SQL - Materialized Views
A materialized view is a database object that stores the result of a query physically on disk. Unlike regular views that execute the underlying query each time they're accessed, materialized views...
Key Insights
- Materialized views store query results physically, reducing computation time from hours to milliseconds for complex aggregations and joins, but require careful refresh strategies to balance data freshness with system resources
- Pre-aggregated data in materialized views can reduce database load by 80-90% for reporting workloads, making them essential for OLAP systems, dashboards, and analytical queries
- Query rewrite capabilities in Oracle and PostgreSQL automatically redirect queries to materialized views when applicable, providing performance gains without application code changes
What Materialized Views Actually Do
A materialized view is a database object that stores the result of a query physically on disk. Unlike regular views that execute the underlying query each time they’re accessed, materialized views compute the result once and serve it from storage. This trade-off exchanges disk space and refresh overhead for query performance.
-- Standard view (executes query every time)
CREATE VIEW sales_summary AS
SELECT
product_id,
DATE_TRUNC('month', sale_date) as month,
SUM(amount) as total_sales,
COUNT(*) as transaction_count
FROM sales
GROUP BY product_id, DATE_TRUNC('month', sale_date);
-- Materialized view (stores results)
CREATE MATERIALIZED VIEW sales_summary_mv AS
SELECT
product_id,
DATE_TRUNC('month', sale_date) as month,
SUM(amount) as total_sales,
COUNT(*) as transaction_count
FROM sales
GROUP BY product_id, DATE_TRUNC('month', sale_date);
When querying the standard view against a 100 million row sales table, you’ll wait for the aggregation every time. The materialized view returns results immediately from pre-computed data.
Refresh Strategies
Materialized views become stale as underlying data changes. You must explicitly refresh them or configure automatic refresh policies.
Complete Refresh
-- PostgreSQL
REFRESH MATERIALIZED VIEW sales_summary_mv;
-- Oracle
BEGIN
DBMS_MVIEW.REFRESH('sales_summary_mv', 'C');
END;
Complete refresh truncates and rebuilds the entire materialized view. Use this when underlying data changes significantly or when incremental refresh isn’t supported.
Concurrent Refresh
-- PostgreSQL - allows queries during refresh
REFRESH MATERIALIZED VIEW CONCURRENTLY sales_summary_mv;
Concurrent refresh requires a unique index but allows queries to continue accessing old data while the refresh completes. This prevents locking issues in production systems.
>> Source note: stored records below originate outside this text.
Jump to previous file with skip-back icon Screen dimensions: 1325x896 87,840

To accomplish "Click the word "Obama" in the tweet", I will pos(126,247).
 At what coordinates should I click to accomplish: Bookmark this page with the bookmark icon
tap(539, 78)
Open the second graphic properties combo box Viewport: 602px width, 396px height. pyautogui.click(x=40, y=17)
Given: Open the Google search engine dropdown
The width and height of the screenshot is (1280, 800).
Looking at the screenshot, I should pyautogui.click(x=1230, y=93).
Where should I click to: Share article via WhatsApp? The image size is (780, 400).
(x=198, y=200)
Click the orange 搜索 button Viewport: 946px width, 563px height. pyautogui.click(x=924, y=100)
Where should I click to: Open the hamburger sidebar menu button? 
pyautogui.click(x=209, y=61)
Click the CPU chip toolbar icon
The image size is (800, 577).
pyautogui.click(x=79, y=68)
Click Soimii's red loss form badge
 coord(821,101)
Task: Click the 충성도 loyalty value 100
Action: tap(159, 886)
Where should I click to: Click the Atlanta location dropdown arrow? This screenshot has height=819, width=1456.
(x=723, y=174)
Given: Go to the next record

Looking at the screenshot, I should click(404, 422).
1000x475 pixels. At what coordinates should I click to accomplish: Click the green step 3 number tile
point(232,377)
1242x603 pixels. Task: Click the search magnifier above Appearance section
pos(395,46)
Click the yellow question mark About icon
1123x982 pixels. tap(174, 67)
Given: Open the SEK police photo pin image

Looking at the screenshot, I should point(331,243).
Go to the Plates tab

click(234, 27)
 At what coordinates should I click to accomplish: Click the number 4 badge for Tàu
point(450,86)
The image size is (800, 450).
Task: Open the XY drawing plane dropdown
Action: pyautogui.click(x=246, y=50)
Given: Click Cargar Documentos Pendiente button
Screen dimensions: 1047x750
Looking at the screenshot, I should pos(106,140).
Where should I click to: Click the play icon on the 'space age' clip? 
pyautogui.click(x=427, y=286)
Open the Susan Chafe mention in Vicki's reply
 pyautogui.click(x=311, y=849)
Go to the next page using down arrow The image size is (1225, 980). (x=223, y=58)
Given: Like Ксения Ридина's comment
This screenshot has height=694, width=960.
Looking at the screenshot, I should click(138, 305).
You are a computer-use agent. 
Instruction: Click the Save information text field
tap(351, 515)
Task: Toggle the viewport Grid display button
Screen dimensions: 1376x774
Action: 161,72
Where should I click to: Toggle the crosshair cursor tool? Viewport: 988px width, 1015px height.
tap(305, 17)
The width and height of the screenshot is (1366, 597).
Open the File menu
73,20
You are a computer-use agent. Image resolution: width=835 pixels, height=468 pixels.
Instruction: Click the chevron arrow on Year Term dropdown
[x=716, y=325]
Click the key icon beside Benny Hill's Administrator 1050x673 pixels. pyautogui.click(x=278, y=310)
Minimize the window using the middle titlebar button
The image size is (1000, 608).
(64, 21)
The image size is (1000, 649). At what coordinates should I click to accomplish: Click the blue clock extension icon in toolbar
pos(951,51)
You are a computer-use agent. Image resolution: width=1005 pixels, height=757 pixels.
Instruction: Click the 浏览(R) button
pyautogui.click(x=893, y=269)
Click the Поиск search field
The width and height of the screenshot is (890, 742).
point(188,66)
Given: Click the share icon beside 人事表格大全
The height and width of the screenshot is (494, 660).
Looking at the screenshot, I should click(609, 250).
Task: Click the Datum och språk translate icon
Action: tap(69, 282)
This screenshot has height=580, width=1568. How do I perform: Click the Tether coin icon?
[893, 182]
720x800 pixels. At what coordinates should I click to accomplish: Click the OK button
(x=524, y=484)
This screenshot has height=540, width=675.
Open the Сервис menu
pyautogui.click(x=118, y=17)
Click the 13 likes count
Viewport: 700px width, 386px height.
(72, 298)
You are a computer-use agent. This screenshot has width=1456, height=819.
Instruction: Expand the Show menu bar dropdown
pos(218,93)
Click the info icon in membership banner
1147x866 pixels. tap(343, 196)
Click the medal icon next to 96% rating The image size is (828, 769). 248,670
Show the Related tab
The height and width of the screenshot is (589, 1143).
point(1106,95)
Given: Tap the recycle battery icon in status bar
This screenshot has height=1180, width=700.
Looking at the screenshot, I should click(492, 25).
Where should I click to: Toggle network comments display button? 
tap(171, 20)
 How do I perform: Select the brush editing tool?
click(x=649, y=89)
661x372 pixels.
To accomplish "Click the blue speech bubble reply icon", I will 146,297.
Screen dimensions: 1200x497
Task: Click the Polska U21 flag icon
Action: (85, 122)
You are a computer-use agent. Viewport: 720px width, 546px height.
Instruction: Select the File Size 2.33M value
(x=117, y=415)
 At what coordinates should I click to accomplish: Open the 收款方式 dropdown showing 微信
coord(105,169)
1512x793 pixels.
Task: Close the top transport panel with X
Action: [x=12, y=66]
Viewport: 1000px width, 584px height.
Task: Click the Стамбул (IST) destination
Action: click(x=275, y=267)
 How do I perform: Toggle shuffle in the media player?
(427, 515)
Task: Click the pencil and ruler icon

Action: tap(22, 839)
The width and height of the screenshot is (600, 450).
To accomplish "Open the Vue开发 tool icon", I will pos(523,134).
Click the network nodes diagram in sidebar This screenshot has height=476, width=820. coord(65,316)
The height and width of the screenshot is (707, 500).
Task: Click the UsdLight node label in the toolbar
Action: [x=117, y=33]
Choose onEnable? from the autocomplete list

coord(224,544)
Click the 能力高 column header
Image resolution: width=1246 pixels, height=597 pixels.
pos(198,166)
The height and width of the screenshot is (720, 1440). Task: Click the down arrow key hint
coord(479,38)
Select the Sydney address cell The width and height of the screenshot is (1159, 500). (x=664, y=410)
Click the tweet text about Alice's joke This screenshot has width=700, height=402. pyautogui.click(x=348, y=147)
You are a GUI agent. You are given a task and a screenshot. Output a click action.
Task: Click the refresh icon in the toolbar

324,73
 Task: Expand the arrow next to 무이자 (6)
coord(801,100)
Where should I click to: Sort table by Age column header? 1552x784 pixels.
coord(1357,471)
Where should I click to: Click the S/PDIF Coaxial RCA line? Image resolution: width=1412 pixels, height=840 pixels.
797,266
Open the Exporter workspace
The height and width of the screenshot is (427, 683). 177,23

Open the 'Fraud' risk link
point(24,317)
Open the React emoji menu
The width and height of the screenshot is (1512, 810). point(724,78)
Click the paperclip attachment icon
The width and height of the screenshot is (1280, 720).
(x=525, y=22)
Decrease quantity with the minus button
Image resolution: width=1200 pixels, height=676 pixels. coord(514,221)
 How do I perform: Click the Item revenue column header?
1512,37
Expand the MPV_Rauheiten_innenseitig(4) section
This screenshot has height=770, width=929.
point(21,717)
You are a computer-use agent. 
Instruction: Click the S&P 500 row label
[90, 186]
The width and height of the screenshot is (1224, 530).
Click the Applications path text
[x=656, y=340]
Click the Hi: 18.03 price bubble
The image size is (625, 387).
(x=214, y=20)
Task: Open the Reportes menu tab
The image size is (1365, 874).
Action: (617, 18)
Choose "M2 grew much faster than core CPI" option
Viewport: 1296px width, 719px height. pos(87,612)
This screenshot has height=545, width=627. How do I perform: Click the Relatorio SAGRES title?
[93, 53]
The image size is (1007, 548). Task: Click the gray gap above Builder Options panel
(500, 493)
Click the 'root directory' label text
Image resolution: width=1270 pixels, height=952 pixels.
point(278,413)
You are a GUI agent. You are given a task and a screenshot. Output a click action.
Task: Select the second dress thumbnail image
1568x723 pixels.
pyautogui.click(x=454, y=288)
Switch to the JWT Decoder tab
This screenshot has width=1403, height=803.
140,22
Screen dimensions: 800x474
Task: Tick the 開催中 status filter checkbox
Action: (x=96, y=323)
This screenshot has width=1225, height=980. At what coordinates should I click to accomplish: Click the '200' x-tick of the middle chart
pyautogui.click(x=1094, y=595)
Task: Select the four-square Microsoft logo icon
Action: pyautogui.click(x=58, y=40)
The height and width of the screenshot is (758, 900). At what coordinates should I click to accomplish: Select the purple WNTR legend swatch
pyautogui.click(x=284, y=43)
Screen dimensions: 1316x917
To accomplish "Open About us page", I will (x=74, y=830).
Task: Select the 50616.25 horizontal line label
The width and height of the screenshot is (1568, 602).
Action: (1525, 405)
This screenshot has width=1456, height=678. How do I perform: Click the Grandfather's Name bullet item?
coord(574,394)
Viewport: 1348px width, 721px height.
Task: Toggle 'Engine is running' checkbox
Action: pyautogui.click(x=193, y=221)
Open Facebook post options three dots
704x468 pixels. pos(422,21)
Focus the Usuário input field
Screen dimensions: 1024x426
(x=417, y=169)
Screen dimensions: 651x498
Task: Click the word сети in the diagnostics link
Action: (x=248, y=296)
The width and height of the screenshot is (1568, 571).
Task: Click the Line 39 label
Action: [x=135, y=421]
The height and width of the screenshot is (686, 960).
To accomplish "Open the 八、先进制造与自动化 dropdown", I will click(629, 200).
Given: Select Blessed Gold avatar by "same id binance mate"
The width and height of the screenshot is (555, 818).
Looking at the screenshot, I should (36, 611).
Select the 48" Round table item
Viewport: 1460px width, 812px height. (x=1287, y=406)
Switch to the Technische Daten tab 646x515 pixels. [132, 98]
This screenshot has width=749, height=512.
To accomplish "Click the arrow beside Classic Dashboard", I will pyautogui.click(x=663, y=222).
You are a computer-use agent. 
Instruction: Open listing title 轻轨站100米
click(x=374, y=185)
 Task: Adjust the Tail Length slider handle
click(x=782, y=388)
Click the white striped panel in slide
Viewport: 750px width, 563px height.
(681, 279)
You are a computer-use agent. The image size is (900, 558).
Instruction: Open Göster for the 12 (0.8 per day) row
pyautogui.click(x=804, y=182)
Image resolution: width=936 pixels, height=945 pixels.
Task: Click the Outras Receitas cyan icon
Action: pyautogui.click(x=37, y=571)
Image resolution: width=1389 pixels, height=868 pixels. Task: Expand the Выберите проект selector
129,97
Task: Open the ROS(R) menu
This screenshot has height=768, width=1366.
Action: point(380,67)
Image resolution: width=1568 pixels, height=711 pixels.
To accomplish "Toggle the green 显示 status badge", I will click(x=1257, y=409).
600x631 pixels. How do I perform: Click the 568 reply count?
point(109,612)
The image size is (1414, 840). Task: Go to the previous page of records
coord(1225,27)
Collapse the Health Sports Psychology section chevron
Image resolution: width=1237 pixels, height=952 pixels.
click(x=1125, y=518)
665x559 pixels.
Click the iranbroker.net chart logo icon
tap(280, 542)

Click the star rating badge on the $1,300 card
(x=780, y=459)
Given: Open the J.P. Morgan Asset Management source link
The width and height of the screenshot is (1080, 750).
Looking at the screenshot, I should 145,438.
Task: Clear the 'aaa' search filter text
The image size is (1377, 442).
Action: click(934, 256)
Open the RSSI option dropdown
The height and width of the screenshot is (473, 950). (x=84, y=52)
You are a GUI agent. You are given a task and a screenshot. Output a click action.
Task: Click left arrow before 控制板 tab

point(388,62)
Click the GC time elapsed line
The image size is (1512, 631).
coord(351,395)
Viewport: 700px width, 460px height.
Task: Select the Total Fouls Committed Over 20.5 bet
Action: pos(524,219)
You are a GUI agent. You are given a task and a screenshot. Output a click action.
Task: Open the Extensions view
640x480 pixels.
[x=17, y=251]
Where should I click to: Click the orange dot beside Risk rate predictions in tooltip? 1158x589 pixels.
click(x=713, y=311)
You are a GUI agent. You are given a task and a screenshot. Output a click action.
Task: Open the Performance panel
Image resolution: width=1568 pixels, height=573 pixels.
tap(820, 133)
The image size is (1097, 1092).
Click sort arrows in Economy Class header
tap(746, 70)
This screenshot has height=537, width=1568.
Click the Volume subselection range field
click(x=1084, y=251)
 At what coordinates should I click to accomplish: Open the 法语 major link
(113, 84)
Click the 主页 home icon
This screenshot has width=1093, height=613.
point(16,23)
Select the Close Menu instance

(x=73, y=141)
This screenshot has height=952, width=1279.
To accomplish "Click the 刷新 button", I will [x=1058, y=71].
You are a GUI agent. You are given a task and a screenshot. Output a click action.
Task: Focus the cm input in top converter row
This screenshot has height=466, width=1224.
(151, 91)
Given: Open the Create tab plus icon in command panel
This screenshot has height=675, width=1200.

-- Create unique index first
CREATE UNIQUE INDEX sales_summary_mv_idx
ON sales_summary_mv (product_id, month);
Incremental Refresh
Oracle supports fast refresh using materialized view logs that track changes to base tables:
-- Create materialized view log on base table
CREATE MATERIALIZED VIEW LOG ON sales
WITH ROWID, SEQUENCE (product_id, sale_date, amount)
INCLUDING NEW VALUES;
-- Create fast-refreshable materialized view
CREATE MATERIALIZED VIEW sales_summary_mv
REFRESH FAST ON COMMIT
AS
SELECT
product_id,
TRUNC(sale_date, 'MM') as month,
SUM(amount) as total_sales,
COUNT(*) as transaction_count
FROM sales
GROUP BY product_id, TRUNC(sale_date, 'MM');
Fast refresh only processes changes since the last refresh, dramatically reducing refresh time for large datasets with small change volumes.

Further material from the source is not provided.